1. We think the facts set out in the bill of exceptions sufficiently show, that the action of assumpsit could properly be maintained against the plaintiff in error. He was required by the deed of trust, upon a sale of the land, to demand one third of the price in cash, and to take notes due in annual instalments for the residue. Having disregarded its terms, he received notes for the entire purchase money, which notes he has since exchanged for others, the last falling due some six years after the period fixed by the deed for the expiration of the credit. Having also settled up with all the other creditors, (eighteen in number,) he executed to Stringfellow, the defendant in error, and who is the only remaining cestui que trust in the deed, a written memorandum, stating that there was due to him nine hundred and three dollars and twenty-seven cents, from the firm executing the deed, the calculation of the amount being made to the 1st July, 1846.
As the trustee elected to receive notes in lieu of money, in violation of the stipulations of the deed, he should not be allowed, after the time of credit prescribed by the deed had expired, to say he has no funds for the satisfaction of the demands he undertook to pay.

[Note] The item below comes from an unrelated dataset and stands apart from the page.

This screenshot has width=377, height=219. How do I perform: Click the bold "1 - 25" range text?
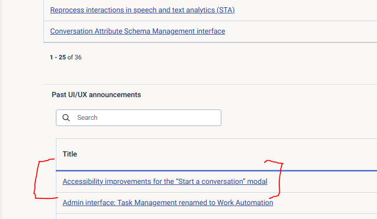pos(57,57)
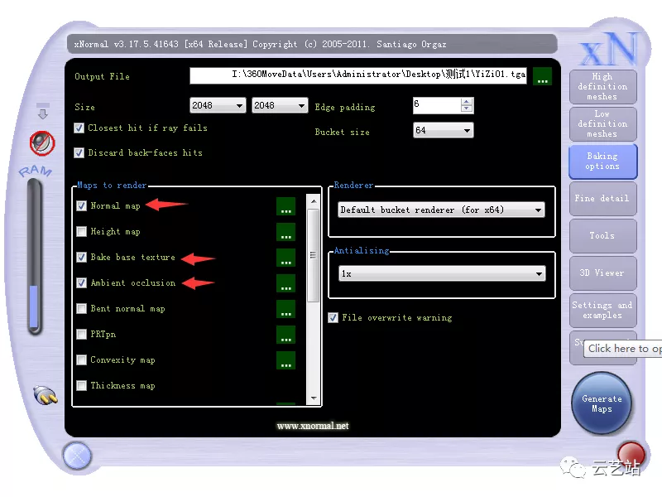Open Ambient occlusion options button

click(285, 283)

The cases of Hitchcock v. Lukens, 8 Porter, 333, and Huckaby v. May, 14 Ala. 263, are authorities to show that he is liable on upon the common counts. See also, Stewart v. Conner, 9 Ala. 803, and Strickland v. Burns, 14 Ib. 515.
*3272. There was no error in excluding the receipts of payments made by Hughes to the defendant in error previous to the execution of the memorandum evidencing the amount due the 6th July, 1846. This memorandum is presumptive evidence that the previous receipts were embraced in the settlement, and no proposition was made to connect the receipts with other evidence, showing a mistake in the settlement. The rule is, that when evidence which is' prima facie irrelevant, is offered, the party seeking the benefit of it must propose it in connection with other proof,' which, if allowed, would render its'rejection improper. Mardis v. Shackleford, 4 Ala. 501.
3. The view we have taken of the liability of the defendant below, disposes of the question made by the charges he asked, involving the statute of frauds. His undertaking was not to answer for the debt or default of another; but to discharge a debt out of funds placed in his hands for that purpose by the debtor. The creditor having assented to this provision for his payment, and the fund being ample for that purpose, the law raises an implied promise on the part .of the trustee, to pay over the fund, and a fortiori would sustain an express undertaking to do so. We agree with the court below, that the charges in respect to the sufficiency of the consideration, when construed in reference to the proof were abstract.
Had the plaintiff below counted also on the written memorandum, -then, in the absence of proof of a consideration, so as to enable him to recover under the common counts, he must have failed, as the writing itself does not amount to an undertaking on the part of Hughes to pay the amount expressed in it: but he does not so count, and the writing is introduced as evidence under the common counts, of the amount remaining unpaid, as ascertained upon a calculation ,• this, taken in connection with the other proof, clearly entitled the party to his remedy. Our conclusion is, that the court properly stated the law to the jury, and the judgment is consequently affirmed.